Il y a quelques semaines, dans Top Chef, ce fifrelin de Jean-Edern a fait une bonne boulette dans l’un de ses plats : il a utilisé du sel à la place du sucre – ou l’inverse, je ne sais plus vraiment. Catastrophé, le cuisinier en jean disait à la caméra que, quand même, comment avait-il pu se tromper comme ça ?
On se le demande.
Ce genre de choses nous arrive à tous. Il m’est déjà arrivé de ranger mon téléphone dans le frigo, ou de me rendre dans une pièce sans me souvenir de ce que je voulais y prendre. De votre côté, vous avez sûrement expérimenté ce genre des choses, ces moments où un serveur vous souhaite un bien bon appétit et que vous lui répondez « À vous aussi », ou vous demandez à quelqu’un si « ça va » un peu machinalement, sans vraiment écouter la réponse. En bref… des moments où notre cerveau nous trolle un peu. Qu’est-ce que c’est que ce truc ?
Des comportements mécaniques et un esprit « passif »
En fait, figurez-vous que notre esprit n’est pas toujours bouillonnant et survolté, non. La plupart du temps, nous sommes en fait dans un état « d’esprit passif », en « basse tension cognitive » : c’est-à-dire que nous nous mettons en mode automatique, et que nous n’analysons pas toujours les situations de façon attentive et complexe.
Et vous savez quoi ? Heureusement que nous ne passons pas notre temps à tout analyser méticuleusement – la majeure partie du temps, nous n’avons pas besoin d’être pleinement attentif et lucide.
Notre cerveau fonctionne à l’économie et ne « traite » pas toutes les informations d’une situation donnée – on voit un aspect de la situation, et on en déduit que l’on se trouve dans telle situation et que nous devons agir de telle manière. Jean-Edern a vu des petits grains blancs, et v’lan, ça lui a suffi pour en déduire que ce truc, c’était du sel.
Une expérience de photocopieuse
Nous devons ce constat de « basse tension cognitive » aux chercheur-se-s Ellen Langer, Arthur Blank et Benzion Chanowitz (1978), qui ont créé une expérience simple examinant la manière dont nous pouvons réagir à une interaction sociale.

**Données fournies**

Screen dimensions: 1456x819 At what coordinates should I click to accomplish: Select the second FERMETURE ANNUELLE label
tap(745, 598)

**Objet de la tâche**
D'après l'extrait sur l'esprit passif, quels chercheurs ont créé l'expérience à l'origine du constat de « basse tension cognitive » ?

**Résultat obtenu**
Ellen Langer, Arthur Blank et Benzion Chanowitz, en 1978.